There are people in your community that make it stronger.

In many cases, you don’t know who they are. They work quietly behind the scenes, and all you ever see is the good they do.

In other cases, you hear from them loud and clear, and you know they’ve got your back. And in the new book “Raising Hell: A Life of Activism” by Najee Ali (BookBaby, $9.99, foreword by California Congresswoman Karen Bass), you’ll meet one of those people.

Born in Gary, Ind., Ronald Todd Eskew was a neighbor of the Jackson family and remembers being a big fan of Michael. Eskew didn’t enjoy the lifestyle that his idol had. However, there was crime and violence in Gary, and young Eskew’s own mother became addicted to heroin. That eventually fractured his family; the siblings were split up and young Ronald ended up in California.

“My life in South Central was a real eye-opener,” says the author. “I had got a taste of gang life. I didn’t understand or like it.”

Still, he tried to live a good life and hung out with basketball players, but he was banned from the arena. He became angry all the time– in part, due to a growing sense of helplessness mixed with budding activism–and almost participated in a riot following the Rodney King verdict.

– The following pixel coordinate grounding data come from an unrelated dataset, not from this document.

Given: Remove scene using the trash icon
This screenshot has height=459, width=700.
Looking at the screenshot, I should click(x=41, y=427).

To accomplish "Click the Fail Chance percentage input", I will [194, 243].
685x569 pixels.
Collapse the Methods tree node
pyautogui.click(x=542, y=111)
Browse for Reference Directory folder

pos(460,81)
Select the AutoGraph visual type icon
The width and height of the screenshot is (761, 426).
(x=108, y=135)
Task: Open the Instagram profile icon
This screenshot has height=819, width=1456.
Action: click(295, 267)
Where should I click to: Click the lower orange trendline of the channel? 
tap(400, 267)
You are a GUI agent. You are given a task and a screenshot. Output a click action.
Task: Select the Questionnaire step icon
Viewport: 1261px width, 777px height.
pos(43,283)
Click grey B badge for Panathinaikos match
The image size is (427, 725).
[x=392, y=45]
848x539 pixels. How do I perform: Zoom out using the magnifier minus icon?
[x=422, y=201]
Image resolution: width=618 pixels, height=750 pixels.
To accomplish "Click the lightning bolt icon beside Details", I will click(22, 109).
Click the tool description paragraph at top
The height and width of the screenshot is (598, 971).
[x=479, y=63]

He was looking for rebellion, but instead he robbed a drugstore.

Sent to prison, he discovered that he liked the strict schedule of incarceration. He also discovered the Black Muslims and the work they do. He converted and changed his name to Najee Ali.

“Raising Hell” is a book about Ali’s life in and out of trouble and 18 accounts of his activism–including that on behalf of his family. This is an engaging book with a lot of names and familiar faces, as well as pictures and behind-the-scenes stories as Ali saw them, historical events, and more.

For anyone who’s looking for a place to funnel energy, time, or a need to do good on behalf of the people in the neighborhood, “Raising Hell: A Life of Activism” is surely strong inspiration.

Along Ali’s life journey, he has intertwined with entertainment icons such as Michael Jackson and Steve Harvey; civil and social justice activists Dick Gregory and Martin Luther King III, the Rev. Al Sharpton and Congresswoman Karen Bass; business leaders Magic Johnson, John Hope Bryant and Kathy Hughes, and journalists Roland Martin and Tavis Smiley.